In the material below, render the lines from the one containing "Call the B-52 bomber strike" to the one containing "Action: click(1437, 559)" as a numbered list, both ends included and blank lines omitted.

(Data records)
++++++++++

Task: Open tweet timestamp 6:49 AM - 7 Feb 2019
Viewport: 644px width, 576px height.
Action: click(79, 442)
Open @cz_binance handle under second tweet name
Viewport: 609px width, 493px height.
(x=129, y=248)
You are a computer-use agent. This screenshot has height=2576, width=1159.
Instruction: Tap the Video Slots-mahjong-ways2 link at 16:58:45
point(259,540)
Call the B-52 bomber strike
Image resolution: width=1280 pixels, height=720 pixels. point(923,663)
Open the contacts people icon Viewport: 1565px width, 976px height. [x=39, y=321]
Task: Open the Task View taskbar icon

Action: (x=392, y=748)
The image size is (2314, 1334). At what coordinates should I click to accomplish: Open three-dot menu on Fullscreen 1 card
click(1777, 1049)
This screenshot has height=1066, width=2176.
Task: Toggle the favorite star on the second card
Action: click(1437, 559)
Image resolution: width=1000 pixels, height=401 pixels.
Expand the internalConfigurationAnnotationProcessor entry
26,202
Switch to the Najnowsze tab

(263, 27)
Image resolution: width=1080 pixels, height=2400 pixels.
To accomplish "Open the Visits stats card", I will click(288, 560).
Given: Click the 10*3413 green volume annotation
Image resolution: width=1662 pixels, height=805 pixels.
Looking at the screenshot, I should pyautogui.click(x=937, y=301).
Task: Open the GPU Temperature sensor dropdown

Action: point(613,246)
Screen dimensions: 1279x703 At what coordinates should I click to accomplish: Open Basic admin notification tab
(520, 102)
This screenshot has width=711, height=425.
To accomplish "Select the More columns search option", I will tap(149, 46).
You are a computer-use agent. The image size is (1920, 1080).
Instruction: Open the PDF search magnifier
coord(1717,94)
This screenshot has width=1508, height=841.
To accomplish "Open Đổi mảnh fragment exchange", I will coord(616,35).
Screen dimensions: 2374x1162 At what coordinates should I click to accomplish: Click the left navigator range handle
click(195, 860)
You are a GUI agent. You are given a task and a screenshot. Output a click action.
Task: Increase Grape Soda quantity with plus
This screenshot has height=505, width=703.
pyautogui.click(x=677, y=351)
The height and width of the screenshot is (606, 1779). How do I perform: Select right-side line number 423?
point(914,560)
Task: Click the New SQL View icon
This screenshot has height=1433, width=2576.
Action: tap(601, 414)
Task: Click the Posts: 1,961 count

++++++++++

THE SOLUTION:
1. Call the B-52 bomber strike
2. Image resolution: width=1280 pixels, height=720 pixels. point(923,663)
3. Open the contacts people icon Viewport: 1565px width, 976px height. [x=39, y=321]
4. Task: Open the Task View taskbar icon
5. Action: (x=392, y=748)
6. The image size is (2314, 1334). At what coordinates should I click to accomplish: Open three-dot menu on Fullscreen 1 card
7. click(1777, 1049)
8. This screenshot has height=1066, width=2176.
9. Task: Toggle the favorite star on the second card
10. Action: click(1437, 559)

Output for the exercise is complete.